Also a terrifying reminder, as summer *is* just around the corner and I am so behind in my gardening!!!
jaunthie: (snow buddha)
Yup, it's snowing again today. Off and on, and not seriously, but still.

Yesterday, I wore my usual spring jacket to work - which is to say the waterproof Marmot shell that reaches to mid-thigh. Waterproof, windproof, but not a warm winter coat on its own.  I left my gloves at home, although I did remember my scarf. And I was *cold* at the bus stop, no question about it.

Today, I wore my warmest winter coat - my red wool overcoat that reaches to mid-calf - plus gloves, scarf, and my brown fleece hat. I looked a little Carmen Sandiego, but I was nice and toasty warm!  Good thing I hadn't taken the coat for its end-of-season dry cleaning yet...

Ah, spring!
jaunthie: (snow rose)
...yeah, it's spring. In fact, it's very March, in the classic "in like a lion" and "unpredictable weather" stereotypes of the month. It's snowing again today. No signs of it sticking where I live or where I work, but I've heard that some of the outlying areas are getting in accumulations that can be measured in feet, not just inches.


My poor garden didn't get much love at the end of last season or over the winter, and I'm definitely starting to pay for that neglect now. The veggie beds are entirely weedy and desperately need to be turned over. My celery plants survived the winter, so I'll want to dig them up and transplant them somewhere when I do turn over that particular bed. In the meantime, the hellebores are blooming in the flower beds and pots, my early daffodils are up and starting to bloom, the snowdrops are in full spate, the hyacinths along the path are in early bloom, and the sweet violets and crocuses are working extra hard to make each other look good. (I planted sweet violets over my crocus bulbs, partially on the theory that the two would look good together, partially as a ward against squirrels. Judging from this spring's performance, it was a brilliant plan on both parts.)  I've got tulips and peony shoots popping up, the grape hyacinths are showing bud stalks, and the roses are starting to leaf out. One rose is even budding, but that particular rose is often seasonally confused.

I am doing major battle against weeds in every bed, flower and veggie, but that's nothing new.  Rather worse than usual, but not new.  There's always something to be done in the garden, and weeding often takes second place to bigger chores when the weather decides to cooperate (which it mostly hasn't so far), like turning beds or pruning back the rose/chilean-potato-shrub thicket in the corner of the yard. That particular mess had gotten so bad I could hardly see the ground in places, so a few weekends ago, when we got a bit of a weather break, I went after it with the loppers and a lot of determination.

If you look at the corner now, what I did doesn't seem terribly drastic. I opened it up, but I didn't cut things waaaaay back or waaaay high.

If you looked at the massive pile of cut-away canes, branches, and other debris, you'd know that I did a heck of a lot. As in too much to fit in my oversized yard bin. It took several weeks before I managed to fit the last of it into the bin.  And only some of that was due to the weather.

Work instructions ::
[a] Change "scarf" to "muffler" in the stretch of the spring snow post that starts with the words containing "Yup, it's snowing" and ends with "Ah, spring!", and write out that stretch.
[b] Write what comes next in the spring snow post, picking up after its last sentence.
The listing after the spring snow post has no part in this.

Recorded information ::
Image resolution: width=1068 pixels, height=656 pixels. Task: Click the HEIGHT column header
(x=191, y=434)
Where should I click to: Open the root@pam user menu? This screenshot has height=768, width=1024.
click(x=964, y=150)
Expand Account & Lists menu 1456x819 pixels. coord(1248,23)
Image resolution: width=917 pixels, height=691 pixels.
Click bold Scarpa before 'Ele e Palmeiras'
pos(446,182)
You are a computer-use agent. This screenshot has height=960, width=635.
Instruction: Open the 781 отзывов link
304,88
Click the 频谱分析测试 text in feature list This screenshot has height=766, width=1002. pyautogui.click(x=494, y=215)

Responses by task ::
[a]
Yup, it's snowing again today. Off and on, and not seriously, but still.

Yesterday, I wore my usual spring jacket to work - which is to say the waterproof Marmot shell that reaches to mid-thigh. Waterproof, windproof, but not a warm winter coat on its own.  I left my gloves at home, although I did remember my muffler. And I was *cold* at the bus stop, no question about it.

Today, I wore my warmest winter coat - my red wool overcoat that reaches to mid-calf - plus gloves, muffler, and my brown fleece hat. I looked a little Carmen Sandiego, but I was nice and toasty warm!  Good thing I hadn't taken the coat for its end-of-season dry cleaning yet...

Ah, spring!

[b]
But the season is progressing rapidly, and I need to find time to get out there, clear away the weeds and detritus, and get things ready for early spring veggie planting. (Okay, to be truthful, I have some baby radishes going. And I separated out the volunteer garlic plants from the cloves I missed last year and replanted them in one of the side-yard raised beds. And I have baby onions perhaps making an appearance. But really, this isn't much.) I am eagerly looking forward to fresh peas, which means I need to get ready to *plant* peas. And so on.

And I still haven't made my seed purchases for the year....

...yeah, it's spring. Welcome to March.
jaunthie: (aim to misbehave)
I only seem to be updating this journal once or twice a month right now. Sorry about that, but that's the way things are for the moment. It's not that things aren't happening in my life; in fact, my life is its usual busy self. Perhaps it's that most weeks, the kind of busy I am doesn't translate well into interesting journal posts, and when there are interesting things going on, I'm too busy being in the moment with them to remember to post about them. Or perhaps I'm just lazy.

Anyway, it's already mid-February, and I have a lot to catch up on. First and foremost, there's this:

No, you're not imagining things... Click to

So how has everyone else's February been so far?

jaunthie: (Toy or Cthulhu?)
I spent a goodly portion of last week out of town, having a fantastic time with [livejournal.com profile] monkeybard and [livejournal.com profile] ryalin1. I'm going to write up at least some of our adventures here, but for now, memage, because it's easier, particularly on a back-to-work Monday. Plus, Ry asked me to do this one.

So, random memage from [livejournal.com profile] ryalin1.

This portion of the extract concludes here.